La ciudad de Santiago se divide en dos zonas: la

parte alta, con edificios de acero y luces que

nunca apagan, y la parte baja, donde los viejos

muros aún guardan las cicatrices del pasado. En

la comuna de Lo Barnechea, una mujer llamada

Elisa recibe una carta antigua con un mensaje en

mapudungun. La carta pertenece a su abuela,

quien murió durante la dictadura, pero ahora

vuelve a escribir desde un lugar que no existe.

Elisa descubre que su familia posee un artefacto:

un dispositivo de resonancia cerebral,

construido en 1973, que permite recordar

vivencias pasadas con precisión absoluta. Pero

el uso de este aparato está prohibido por ley,

bajo pena de prisión o "reeducación".

La ley fue

creada tras un incidente en el que un grupo de

estudiantes intentó revivir la Revolución de

1970, causando un colapso temporal en el centro

de la ciudad.

Al encender el dispositivo, Elisa ve imágenes de

su abuela en la Plaza de la Constitución,

hablando con un hombre que no debe existir. El

hombre es un oficial de la DINA, pero su rostro

cambia cada vez que lo mira. Elisa empieza a

verlo en la calle, siempre al borde de su visión.
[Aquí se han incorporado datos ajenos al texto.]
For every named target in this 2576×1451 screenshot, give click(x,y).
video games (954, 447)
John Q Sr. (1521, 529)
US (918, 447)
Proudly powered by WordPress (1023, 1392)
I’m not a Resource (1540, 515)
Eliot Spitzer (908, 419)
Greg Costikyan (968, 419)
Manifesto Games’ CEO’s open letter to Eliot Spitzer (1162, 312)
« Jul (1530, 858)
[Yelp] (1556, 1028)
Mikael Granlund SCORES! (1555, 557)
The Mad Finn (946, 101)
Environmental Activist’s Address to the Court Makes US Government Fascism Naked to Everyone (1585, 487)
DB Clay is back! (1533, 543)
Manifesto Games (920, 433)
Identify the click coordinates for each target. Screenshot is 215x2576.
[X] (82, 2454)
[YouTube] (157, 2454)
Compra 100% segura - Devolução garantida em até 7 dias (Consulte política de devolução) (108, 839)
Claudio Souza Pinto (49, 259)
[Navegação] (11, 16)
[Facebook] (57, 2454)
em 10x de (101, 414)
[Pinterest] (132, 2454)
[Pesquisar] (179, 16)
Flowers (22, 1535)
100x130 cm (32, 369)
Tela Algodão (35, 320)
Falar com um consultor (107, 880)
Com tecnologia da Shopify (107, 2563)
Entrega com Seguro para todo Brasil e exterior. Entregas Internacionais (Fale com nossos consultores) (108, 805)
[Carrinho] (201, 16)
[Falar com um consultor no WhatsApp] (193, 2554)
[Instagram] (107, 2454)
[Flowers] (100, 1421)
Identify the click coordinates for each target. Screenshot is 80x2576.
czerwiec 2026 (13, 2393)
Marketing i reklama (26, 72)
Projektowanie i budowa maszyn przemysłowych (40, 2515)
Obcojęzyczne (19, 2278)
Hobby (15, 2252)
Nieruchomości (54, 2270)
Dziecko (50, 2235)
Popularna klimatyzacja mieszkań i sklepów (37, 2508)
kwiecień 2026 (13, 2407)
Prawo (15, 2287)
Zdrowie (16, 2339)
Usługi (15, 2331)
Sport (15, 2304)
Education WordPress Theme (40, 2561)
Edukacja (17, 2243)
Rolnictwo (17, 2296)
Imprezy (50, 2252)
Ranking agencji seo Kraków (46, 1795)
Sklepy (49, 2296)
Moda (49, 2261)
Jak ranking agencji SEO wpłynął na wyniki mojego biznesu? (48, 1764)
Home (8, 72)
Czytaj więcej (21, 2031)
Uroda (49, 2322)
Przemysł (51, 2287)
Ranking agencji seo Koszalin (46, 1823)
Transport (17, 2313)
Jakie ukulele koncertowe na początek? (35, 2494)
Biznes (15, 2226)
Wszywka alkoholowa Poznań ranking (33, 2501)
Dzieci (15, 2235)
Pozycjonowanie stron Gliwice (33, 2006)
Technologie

Los vecinos de la comuna comienzan a desaparecer,

y quienes regresan tienen recuerdos fragmentados,

como si hubieran vivido dos vidas simultáneas.

Un día, Elisa encuentra a su abuela en un cuarto

subterráneo, envuelta en mantas de lana y

sentada frente a un espejo. La abuela le dice

que el dispositivo no solo revive el pasado,

sino que también puede traer de vuelta a los

muertos. Pero el precio es alto: cada

resurrección consume una parte del alma del

usuario. Elisa se niega a creerlo hasta que su

hermano, desaparecido en 1976, aparece en la

puerta de su casa, con los ojos vacíos y la voz

distorsionada.

Elisa decide destruir el dispositivo, pero antes

de hacerlo, escucha una voz en el aire: "No

puedes borrar lo que ya sucedió". La voz es la

de su abuela, pero también de alguien más. Elisa

se da cuenta de que el dispositivo no solo

conecta con el pasado, sino con otros tiempos,

otros mundos. El espacio entre realidades se ha

vuelto frágil.

En la última noche, Elisa se sienta frente al

espejo, con el dispositivo en sus manos. El

espejo muestra a su abuela, a su hermano, a los

oficiales de la DINA, a los estudiantes que

murieron en 1973. Todos están allí, esperando.

Elisa cierra los ojos, y cuando los abre, el

dispositivo ya no funciona. Pero el espejo sigue

mostrando imágenes. La ciudad ya no es la misma.

El silencio de los muertos ha terminado.